Associar-se a ARP significa entender a importância do fortalecimento do coletivo para fortalecer a posição e o respeito profissional individual. Associar-se a ARP é compartilhar dessa mesma idéia e dar um aval a essa nova postura da entidade.

Nona razão: Mercado.

A ARP tem procurado aproximar a entidade e construir projetos e ações junto com o mercado empresarial e principalmente com o trade da comunicação. Desde a posse a diretoria estreitou contatos e realizou projetos conjuntos com a AGERT, que foi parceira na Semana da Propaganda, com a ANJ que será parceira na próxima e com a ABAP na realização do primeiro seminário no interior do Estado.

Acreditamos que o Estado possui uma enorme potencialidade para investir mais em propaganda e que no interior do Estado existem grandes empresas que poderiam tornar-se grandes anunciantes.
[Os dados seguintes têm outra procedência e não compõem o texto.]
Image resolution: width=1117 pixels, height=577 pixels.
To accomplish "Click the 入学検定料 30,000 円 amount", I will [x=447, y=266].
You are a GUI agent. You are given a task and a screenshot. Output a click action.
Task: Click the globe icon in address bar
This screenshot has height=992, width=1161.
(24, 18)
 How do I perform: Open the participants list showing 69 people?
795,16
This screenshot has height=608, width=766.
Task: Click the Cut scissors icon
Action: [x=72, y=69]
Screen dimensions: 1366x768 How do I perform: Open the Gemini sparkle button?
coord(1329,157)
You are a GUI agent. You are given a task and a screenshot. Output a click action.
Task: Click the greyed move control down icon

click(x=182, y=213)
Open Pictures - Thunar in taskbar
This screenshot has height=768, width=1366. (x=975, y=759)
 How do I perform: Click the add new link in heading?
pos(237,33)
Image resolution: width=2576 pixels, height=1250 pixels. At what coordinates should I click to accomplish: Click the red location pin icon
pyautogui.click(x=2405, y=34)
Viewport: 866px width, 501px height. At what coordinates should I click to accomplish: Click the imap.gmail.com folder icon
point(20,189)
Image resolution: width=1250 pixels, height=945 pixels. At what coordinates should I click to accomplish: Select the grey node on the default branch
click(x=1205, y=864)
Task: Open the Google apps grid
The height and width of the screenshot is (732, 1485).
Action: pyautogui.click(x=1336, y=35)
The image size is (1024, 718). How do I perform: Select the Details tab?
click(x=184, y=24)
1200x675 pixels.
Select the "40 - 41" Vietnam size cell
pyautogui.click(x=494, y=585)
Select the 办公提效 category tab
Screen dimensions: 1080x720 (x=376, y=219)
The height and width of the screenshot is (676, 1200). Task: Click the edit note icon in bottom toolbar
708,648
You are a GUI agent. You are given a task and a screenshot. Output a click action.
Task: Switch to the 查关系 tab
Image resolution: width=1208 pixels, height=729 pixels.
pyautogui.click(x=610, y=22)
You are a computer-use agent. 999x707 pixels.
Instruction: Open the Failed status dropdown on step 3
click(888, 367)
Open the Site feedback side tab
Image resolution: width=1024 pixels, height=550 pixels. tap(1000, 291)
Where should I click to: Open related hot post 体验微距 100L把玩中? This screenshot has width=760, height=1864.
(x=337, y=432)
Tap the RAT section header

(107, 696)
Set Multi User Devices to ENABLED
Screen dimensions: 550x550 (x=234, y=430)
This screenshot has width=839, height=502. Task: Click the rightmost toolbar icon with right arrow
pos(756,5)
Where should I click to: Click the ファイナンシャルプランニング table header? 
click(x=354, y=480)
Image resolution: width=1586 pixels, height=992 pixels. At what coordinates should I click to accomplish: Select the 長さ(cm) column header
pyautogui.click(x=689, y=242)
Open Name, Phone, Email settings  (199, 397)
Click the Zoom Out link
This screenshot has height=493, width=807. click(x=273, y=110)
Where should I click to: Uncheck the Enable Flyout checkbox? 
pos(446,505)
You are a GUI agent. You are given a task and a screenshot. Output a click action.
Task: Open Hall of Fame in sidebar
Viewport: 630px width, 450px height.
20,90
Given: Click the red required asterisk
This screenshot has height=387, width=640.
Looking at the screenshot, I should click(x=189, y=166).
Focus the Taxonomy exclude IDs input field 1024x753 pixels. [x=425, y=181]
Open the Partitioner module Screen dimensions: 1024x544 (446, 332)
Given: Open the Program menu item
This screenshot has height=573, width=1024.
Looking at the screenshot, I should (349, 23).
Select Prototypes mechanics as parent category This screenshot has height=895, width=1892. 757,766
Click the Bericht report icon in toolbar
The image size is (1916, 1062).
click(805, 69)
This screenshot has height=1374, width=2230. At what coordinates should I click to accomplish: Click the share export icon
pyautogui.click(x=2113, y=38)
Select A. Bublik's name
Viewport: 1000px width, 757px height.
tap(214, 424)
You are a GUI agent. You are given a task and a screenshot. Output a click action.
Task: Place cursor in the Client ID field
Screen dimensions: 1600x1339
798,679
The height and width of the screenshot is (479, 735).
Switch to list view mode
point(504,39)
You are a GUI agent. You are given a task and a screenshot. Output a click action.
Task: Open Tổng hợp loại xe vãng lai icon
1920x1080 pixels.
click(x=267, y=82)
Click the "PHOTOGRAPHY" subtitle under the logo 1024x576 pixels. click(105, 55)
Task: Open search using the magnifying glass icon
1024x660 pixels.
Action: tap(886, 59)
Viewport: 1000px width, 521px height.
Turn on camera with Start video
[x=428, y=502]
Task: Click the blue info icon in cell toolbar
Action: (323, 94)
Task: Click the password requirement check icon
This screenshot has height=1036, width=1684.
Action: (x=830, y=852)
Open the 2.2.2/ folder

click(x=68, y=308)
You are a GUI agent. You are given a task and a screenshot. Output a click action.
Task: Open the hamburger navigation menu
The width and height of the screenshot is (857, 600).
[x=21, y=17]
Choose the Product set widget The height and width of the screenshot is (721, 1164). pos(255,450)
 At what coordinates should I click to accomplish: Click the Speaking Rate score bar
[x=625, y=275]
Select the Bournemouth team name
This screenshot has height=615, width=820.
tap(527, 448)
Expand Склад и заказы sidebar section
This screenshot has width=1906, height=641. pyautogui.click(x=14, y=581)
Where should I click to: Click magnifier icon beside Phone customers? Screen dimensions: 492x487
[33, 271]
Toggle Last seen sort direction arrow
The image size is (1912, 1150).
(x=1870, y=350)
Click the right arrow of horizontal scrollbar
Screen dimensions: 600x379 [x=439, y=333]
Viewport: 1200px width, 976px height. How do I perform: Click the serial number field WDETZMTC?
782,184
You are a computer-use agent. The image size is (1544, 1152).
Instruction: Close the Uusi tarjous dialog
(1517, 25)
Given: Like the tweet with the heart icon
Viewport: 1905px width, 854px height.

O projeto de interiorização da ARP tem levado aos pólos regionais a idéia de que propaganda dá certo e que gera resultados. Os seminários têm mobilizado empresários, veículos, agências, fornecedores e profissionais em torno dessa idéia.
O primeiro foi em Santa Maria. O segundo está marcado para a região Sul do estado.

Associar-se a ARP significa acreditar nessa idéia e ajudar a construir um cenário positivo para o futuro da propaganda no Estado.

Décima razão: Paixão.

Associar-se a ARP significa dizer a si mesmo e ao mercado que cada um de nós continua acreditando no negócio que é construído silenciosamente através do talento de cada um dos profissionais. E que acredita nesse conjunto que faz o Rio Grande do Sul continuar a ser respeitado pelo seu produto criativo em todo o país.

Associar-se a ARP significa ratificar a idéia de que continuamos apaixonados por propaganda e por boa comunicação e que queremos nos unir com todos aqueles que compartilham dessa mesma paixão e que querem mais do mercado.